Now all i need to do for the viv is 

1. Fit the glas runners and vents which i picked up today
2. Get the glass cut to size
3. Seal all the edges etc with aquatic sealant
4. Put edgeing strip on contiboard

And also im not sure what to do with the back board? i could either varnish it as it is, paint it and varnish it or i could do a complete fake rock background to go with the other fake rock bits im making? 
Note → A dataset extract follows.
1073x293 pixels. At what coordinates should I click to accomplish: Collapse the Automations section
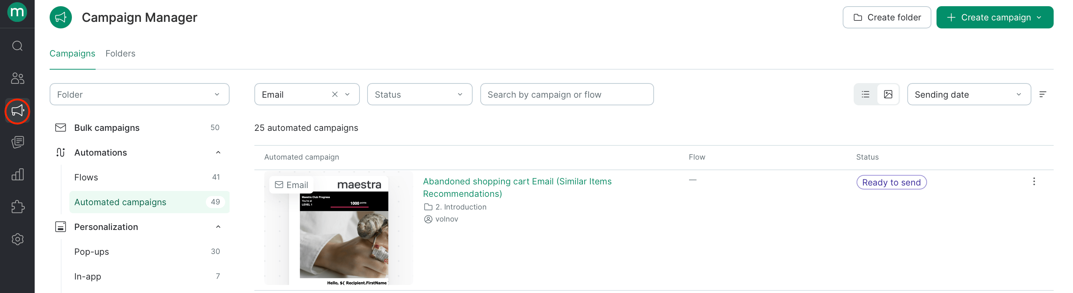(218, 153)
Here is as far as ive got on my aztec themed temple thingy:

I started by cutting all the poly to size:









Then i stuck it all together to the shape i wanted using some no nails:









Here it is after one coat of grout:









and here after two coats:









Any feedback good or bad is welcome. its interesting to know what people think!


----------



## nogatsira (Jul 9, 2009)

Looks AWESOME so far! Going to follow this project for sure.
I've heard No Nails is toxic for animals tho? Or wouldn't it hurt if you use it for the temple?


----------



## ashleytofield (Dec 20, 2008)

i was kind of thinking that because when its finished its going to have been covered in 4 or 5 layers of grout, then paint and then sealed with a couple of coats of PVA i pressumed that it would be fine? Obviously if its going to still be a problem ill start from the begining so if anyone knows if it will be safe it would be good to know?


----------



## Fluffygirl (Apr 12, 2009)

Love the temple! We used no more nails on our fake rock built, I think the idea is that if you cover it in 4-5 layers of grout and 2 of a sealent over the top and it should be fine! 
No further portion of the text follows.